Baca berita tanpa iklan. Gabung Kompas.com+

Mari Bantu Rosma, Bocah Lumpuh yang Ditelantarkan Ibu Kandung

Kompas.com - 07/10/2019, 11:23 WIB
Robertus Belarminus

Editor

KOMPAS.com - Suara tangisan anak kecil yang menyayat hati kerap terdengar kala warga melintasi rumah kecil berukuran 7x7 meter di Desa Nglobar, Kecamatan Purwodadi, Kabupaten Grobogan, Jawa Tengah.

Itu adalah suara tangisan Rosma, anak perempuan berusia 10 tahun penderita lumpuh. Rosma tercatat mengalami kelainan sejak lahir. Tubuhnya kaku dan tak bisa bergerak.

KOMPAS.com menggalang dana untuk membantu adik Rosma. Sisihkan sebagian rezeki kita untuk membantu sesama, klik di sini untuk donasi melalui Kitabisa.com.
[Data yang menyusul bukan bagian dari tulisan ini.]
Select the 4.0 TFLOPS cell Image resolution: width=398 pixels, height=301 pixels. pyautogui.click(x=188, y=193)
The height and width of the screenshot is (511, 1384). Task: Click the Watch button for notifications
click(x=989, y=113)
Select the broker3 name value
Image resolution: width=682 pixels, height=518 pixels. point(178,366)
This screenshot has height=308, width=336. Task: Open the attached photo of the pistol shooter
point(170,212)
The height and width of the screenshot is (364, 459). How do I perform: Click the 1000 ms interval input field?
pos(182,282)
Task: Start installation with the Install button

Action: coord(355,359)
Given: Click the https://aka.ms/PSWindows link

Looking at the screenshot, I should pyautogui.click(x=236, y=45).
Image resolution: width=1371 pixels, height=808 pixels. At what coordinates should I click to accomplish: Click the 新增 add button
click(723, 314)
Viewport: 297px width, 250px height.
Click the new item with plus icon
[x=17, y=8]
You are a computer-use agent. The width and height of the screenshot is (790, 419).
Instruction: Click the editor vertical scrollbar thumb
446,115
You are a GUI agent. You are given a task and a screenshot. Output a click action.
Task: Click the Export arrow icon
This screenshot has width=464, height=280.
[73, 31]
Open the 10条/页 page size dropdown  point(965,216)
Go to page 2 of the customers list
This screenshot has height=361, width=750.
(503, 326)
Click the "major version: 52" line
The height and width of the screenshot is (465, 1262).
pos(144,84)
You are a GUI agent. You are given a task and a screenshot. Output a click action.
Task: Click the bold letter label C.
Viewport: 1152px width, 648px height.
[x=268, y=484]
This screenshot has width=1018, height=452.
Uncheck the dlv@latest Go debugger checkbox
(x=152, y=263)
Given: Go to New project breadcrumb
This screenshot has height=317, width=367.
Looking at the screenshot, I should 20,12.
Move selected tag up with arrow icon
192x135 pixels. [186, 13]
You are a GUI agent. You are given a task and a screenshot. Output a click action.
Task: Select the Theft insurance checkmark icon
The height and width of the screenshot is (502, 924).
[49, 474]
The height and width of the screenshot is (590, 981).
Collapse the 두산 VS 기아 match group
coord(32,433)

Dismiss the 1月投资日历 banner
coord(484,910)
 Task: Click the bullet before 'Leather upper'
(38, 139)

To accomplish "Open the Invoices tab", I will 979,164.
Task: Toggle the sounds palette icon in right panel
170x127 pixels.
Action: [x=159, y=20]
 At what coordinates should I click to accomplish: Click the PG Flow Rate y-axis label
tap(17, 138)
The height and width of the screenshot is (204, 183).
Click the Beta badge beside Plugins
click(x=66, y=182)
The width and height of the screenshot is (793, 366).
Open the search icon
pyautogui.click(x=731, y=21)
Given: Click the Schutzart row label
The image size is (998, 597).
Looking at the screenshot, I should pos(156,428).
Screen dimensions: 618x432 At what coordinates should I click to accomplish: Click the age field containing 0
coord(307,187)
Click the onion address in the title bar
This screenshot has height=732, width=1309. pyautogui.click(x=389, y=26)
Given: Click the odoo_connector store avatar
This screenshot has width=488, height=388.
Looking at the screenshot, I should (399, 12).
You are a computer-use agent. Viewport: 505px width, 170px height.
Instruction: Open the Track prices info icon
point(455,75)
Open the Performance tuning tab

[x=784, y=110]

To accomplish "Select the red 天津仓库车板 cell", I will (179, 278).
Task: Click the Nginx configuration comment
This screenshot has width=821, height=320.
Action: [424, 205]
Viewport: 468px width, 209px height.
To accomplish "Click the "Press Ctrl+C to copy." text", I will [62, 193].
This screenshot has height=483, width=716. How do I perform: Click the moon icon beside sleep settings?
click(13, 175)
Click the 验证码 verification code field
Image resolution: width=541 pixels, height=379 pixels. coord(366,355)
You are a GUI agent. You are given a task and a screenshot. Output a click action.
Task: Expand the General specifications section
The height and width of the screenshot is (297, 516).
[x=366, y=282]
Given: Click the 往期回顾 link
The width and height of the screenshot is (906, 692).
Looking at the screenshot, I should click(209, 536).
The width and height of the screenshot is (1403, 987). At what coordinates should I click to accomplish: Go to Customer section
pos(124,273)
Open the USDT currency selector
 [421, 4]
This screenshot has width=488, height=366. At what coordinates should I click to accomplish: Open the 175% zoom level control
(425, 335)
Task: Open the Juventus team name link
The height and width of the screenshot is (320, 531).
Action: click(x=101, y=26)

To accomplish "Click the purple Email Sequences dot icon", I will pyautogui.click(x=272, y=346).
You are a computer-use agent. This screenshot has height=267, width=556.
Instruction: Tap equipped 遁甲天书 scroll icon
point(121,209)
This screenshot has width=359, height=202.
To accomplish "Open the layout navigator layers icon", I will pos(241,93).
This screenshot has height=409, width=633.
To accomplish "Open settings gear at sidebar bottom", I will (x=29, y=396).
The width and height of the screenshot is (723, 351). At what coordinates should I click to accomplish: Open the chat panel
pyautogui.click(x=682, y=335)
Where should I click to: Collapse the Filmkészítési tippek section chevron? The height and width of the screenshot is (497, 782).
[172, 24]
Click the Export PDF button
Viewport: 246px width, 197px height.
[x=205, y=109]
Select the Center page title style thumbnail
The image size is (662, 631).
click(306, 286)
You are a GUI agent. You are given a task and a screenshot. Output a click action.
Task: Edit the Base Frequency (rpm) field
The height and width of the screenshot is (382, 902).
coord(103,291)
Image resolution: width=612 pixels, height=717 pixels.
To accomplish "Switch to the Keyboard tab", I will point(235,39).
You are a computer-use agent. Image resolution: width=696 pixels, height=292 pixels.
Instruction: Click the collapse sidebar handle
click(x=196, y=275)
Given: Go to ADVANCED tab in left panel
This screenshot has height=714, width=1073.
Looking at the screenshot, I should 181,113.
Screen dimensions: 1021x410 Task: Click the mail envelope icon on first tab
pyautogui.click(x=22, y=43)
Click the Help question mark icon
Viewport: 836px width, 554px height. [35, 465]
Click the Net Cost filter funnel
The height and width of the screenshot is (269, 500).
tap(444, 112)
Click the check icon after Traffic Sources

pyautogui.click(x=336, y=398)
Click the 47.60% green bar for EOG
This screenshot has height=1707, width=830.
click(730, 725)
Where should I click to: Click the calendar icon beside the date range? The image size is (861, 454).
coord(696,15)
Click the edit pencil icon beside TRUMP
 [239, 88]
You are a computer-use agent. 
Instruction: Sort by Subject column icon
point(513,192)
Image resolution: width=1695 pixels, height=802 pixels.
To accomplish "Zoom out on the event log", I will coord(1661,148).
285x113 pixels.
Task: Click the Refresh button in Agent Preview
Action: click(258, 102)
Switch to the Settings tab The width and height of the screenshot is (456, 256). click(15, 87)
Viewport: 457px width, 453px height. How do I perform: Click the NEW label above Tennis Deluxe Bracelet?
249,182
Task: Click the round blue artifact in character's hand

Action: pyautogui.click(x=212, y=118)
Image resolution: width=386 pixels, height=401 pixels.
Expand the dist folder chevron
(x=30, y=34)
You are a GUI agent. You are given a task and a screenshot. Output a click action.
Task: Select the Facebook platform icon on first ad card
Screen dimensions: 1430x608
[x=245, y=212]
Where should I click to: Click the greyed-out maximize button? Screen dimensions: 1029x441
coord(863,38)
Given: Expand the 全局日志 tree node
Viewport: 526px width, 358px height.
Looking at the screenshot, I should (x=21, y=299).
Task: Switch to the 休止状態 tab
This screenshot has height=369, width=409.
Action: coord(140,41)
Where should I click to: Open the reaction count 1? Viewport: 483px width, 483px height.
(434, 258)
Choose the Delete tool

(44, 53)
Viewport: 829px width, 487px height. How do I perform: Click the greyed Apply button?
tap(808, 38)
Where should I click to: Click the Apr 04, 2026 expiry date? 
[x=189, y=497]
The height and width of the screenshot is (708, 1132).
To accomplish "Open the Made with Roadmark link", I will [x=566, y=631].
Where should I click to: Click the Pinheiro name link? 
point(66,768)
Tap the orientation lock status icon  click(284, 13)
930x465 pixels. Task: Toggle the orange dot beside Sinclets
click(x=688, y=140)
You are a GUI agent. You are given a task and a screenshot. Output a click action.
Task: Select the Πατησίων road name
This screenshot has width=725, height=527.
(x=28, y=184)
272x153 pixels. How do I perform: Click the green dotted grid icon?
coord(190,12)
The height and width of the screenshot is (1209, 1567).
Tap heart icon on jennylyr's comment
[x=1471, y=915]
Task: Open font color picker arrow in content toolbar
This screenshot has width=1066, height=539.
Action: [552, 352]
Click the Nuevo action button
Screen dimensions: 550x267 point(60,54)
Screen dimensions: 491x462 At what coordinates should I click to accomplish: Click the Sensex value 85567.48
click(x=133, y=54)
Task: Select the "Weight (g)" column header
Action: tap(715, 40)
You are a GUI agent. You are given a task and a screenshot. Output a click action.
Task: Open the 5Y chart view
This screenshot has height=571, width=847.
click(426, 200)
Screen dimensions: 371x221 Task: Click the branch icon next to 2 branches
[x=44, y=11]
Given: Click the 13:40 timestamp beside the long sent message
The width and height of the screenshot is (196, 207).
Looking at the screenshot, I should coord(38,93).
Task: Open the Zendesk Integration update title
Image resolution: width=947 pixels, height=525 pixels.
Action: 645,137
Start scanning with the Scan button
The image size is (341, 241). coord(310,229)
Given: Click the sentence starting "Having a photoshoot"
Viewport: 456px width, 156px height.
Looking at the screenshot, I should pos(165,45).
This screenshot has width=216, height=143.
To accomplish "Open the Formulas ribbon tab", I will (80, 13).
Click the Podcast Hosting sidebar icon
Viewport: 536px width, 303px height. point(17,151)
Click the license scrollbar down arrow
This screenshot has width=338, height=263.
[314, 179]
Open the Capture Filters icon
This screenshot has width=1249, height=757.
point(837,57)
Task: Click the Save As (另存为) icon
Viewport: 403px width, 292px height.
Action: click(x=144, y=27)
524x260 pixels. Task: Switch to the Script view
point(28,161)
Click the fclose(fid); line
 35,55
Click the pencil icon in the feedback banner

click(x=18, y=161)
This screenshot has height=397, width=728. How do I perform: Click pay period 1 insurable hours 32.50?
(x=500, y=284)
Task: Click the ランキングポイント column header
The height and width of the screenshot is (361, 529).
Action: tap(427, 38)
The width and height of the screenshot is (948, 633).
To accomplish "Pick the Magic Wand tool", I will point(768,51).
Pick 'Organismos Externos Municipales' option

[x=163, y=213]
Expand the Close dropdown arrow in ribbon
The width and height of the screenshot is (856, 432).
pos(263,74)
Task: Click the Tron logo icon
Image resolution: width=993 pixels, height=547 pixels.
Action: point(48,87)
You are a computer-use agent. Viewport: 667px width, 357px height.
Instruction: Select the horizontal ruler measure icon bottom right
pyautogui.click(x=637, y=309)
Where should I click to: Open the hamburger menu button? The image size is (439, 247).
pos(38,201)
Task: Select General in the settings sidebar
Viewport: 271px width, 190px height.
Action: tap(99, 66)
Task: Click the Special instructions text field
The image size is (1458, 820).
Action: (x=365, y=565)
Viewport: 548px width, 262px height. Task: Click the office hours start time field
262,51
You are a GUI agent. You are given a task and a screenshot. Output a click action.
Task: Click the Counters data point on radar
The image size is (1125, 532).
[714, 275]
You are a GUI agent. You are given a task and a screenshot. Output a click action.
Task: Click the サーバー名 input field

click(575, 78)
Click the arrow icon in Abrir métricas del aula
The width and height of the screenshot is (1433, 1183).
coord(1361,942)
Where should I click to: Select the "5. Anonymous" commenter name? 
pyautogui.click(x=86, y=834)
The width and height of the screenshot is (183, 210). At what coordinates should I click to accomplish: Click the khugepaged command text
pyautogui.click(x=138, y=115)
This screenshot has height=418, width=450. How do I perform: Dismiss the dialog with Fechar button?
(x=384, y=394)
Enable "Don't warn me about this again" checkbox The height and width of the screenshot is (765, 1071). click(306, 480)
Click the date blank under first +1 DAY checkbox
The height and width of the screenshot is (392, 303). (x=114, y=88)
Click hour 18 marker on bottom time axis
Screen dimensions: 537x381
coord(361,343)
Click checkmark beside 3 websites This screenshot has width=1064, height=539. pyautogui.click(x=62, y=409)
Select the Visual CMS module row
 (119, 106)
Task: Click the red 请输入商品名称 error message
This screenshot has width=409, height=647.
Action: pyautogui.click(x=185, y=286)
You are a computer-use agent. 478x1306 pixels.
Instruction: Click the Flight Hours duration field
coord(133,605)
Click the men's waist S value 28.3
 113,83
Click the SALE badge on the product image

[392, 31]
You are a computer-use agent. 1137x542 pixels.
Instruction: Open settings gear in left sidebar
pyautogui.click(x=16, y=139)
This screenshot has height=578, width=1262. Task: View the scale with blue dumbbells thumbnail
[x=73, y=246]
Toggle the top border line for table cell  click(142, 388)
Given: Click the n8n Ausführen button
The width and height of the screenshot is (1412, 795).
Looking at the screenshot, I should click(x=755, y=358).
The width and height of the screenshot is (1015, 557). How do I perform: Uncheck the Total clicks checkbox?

Bahkan, Rosma yang seharusnya sudah duduk di bangku kelas IV SD itu pertumbuhan fisiknya sangat lambat.

Panjang tubuhnya dari ujung rambut hingga ujung kaki hanya seukuran lima jengkal orang dewasa.

Baca juga: Derita Rosma, Bocah Penderita Lumpuh yang Ditelantarkan Ibu Kandung

Sekujur tubuhnya pun kurus kering kerontang. Ia tak seberuntung bocah sebayanya yang bisa berbicara, bermain, dan belajar.

Setiap hari, gadis mungil itu hanya bisa terbaring lemas di atas kasur. Tatapannya nampak kosong melihat bagian atap rumah tak berplafon itu.

Sesekali, Rosma pun merengek kencang, tak jelas apakah itu yang diinginkannya.
Entah karena kesakitan dengan penyakit yang bersarang di tubuhnya ataukah ada penyebab lain.

Nenek Rosma, Mbah Rani (75), pun hingga saat ini tak paham.

Terkadang, tangis Rosma berhenti ketika neneknya itu menggendongnya untuk beberapa saat.

Selama ini, Mbah Rani tinggal sebatang kara merawat Rosma di kediamannya yang jauh dari kesan mewah itu.

Konstruksi bangunan rumah Mbah Rani sudah reot atau aus dimakan usia.
Dindingnya hanya berupa anyaman bambu yang telah rapuh dan berlubang di mana-mana.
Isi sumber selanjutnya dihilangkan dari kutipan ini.